Fatty acids. The second most abundant class in pepper included fatty acids mostly detected in negative ionization mode due to freely ionized carboxylate groups.³⁵ Closely related fatty acids were clustered in negative MN based on MS/MS data (Fig. 5C). Fatty acids with C-18 were annotated showing different saturation and hydroxylation positions; poly-hydroxylated fatty acids (peaks 13, 14 and 16) were identified at m/z 327.2170, 331.2483 and 329.2326 (C₁₈H₃₁O₅⁻, C₁₈H₃₅O₅⁻ & C₁₈H₃₃O₅⁻) respectively, corresponding to trihydroxy-octadecadienoic acid (Fig. S10), trihydroxy-octadecanoic acid & trihydroxy-octadecenoic, with a mass difference of 2 amu relative to extra double bonds. Additionally, mono-hydroxylated fatty acids also demonstrated different degree of saturation level (peaks 28, 33 & 36), presented in both pepper samples except the last one found only in white pepper, respective to exact masses of m/z 293.2117, 295.2272 & 297.2429 (C₁₈H₂₉O₃⁻, C₁₈H₃₁O₃⁻ & C₁₈H₃₃O₃⁻), annotated as hydroxy-octadecatrienoic acid, hydroxy-octadecadienoic & hydroxy-octadecenoic acid, with mass difference 2 amu relative to extra double bond. Moreover, peaks 13 and 16 exceeded peaks 33 & 36 by 32 amu relative to the two extra oxygen atoms of hydroxyl groups. In general, oxylipids were reported for several activities including anti-inflammatory, antimicrobial and cytotoxicity.⁵² The molecular network of fatty acids showing connection between compounds and the mass differences is depicted in (Fig. 5C).

PCA and OPLS multivariate analyses of black and white pepper samples analysed by UPLC-MS/MS

To better reveal the metabolic difference between black and white P. nigrum L. samples, UPLC-MS/MS metabolic profile was modelled using unsupervised PCA analysis. The model accounted for 70% of the total variance that was explained by two components: PC1 (47% & 51%) and PC2 (23% & 17%) in negative (Fig. 6A) and positive modes (Fig. 6C), respectively. Both score plots showed segregation of black and white pepper. Examination of the loading plot in the negative mode (Fig. 6B), revealed that alkaloids detected in negative ion mode viz. piperyline and its dihydro derivative with bis[(4-hydroxyphenyl)methyl]oxolan-2-one, were the distinctive metabolites for white pepper. Positive ion mode PCA loading plot (Fig. 6D), revealed different discriminatory piperamides predicted for both samples of varies types, mainly A, C & D (Fig. 6). For example, in positive PC1 region where the black pepper sample was located; distinctive alkaloids; feruperine (type O), N-isobutyl-2,4-octadecadienamide (type C), 1-(piperidiny)-2,4-eicosadien-1-one (type D) and 1-(piperidiny)-2,4,14-eicosatrien-1-one (type D). On the other side for the negative PC1 position where white pepper sample was positioned, piperyline (type E), dipiperamide A (type A), 1-(piperidinyl)-2,4-eicosadien-1-one (type D), 1-(piperidinyl)-2,4-octadecadien-1-one (type D), 1-(piperidinyl)-2,4,12-octadecatrien-1-one (type D) and N-isobutyl-2,4,12-octadecatrienamide (type C) were the discriminatory piperamides.

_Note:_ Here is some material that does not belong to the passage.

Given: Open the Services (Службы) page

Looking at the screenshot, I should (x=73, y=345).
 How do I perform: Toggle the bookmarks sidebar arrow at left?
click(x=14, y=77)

Fig. 6 Principal component analysis (PCA) of Piper nigrum L. black and white samples analyzed by UPLC-MS/MS (negative and positive modes). (A) PCA score plot negative, (B) loading plot negative with PC1 = 47% and PC2 = 23%. (C) PCA score plot positive (D) loading plots positive with PC1 = 51% and PC2 = 17%.

OPLS was further employed as a supervised model to confirm results derived from PCA with good variance coverage and prediction power (R² = 0.99, 0.99 & Q² = 0.95, 0.89) for negative (Fig. 7A) and positive modes (Fig. 7C), respectively. S-Loading plots confirmed bis[(4-hydroxyphenyl)methyl]oxolan-2-one as a marker for white pepper in OPLS negative mode (Fig. 7B), while positive mode OPLS (Fig. 7D) revealed, feruperine (type O), N-isobutyl-2,4-octadecadienamide (type C) and N-(4-methylpentyl)-2,4,12-octadecatrienamide (C) being more enriched in black pepper sample, versus 1-(piperidinyl)-2,4-eicosadien-1-one (type D) alongside unknown chemical [M − H]⁻ at m/z 623 as white pepper discriminatory metabolites.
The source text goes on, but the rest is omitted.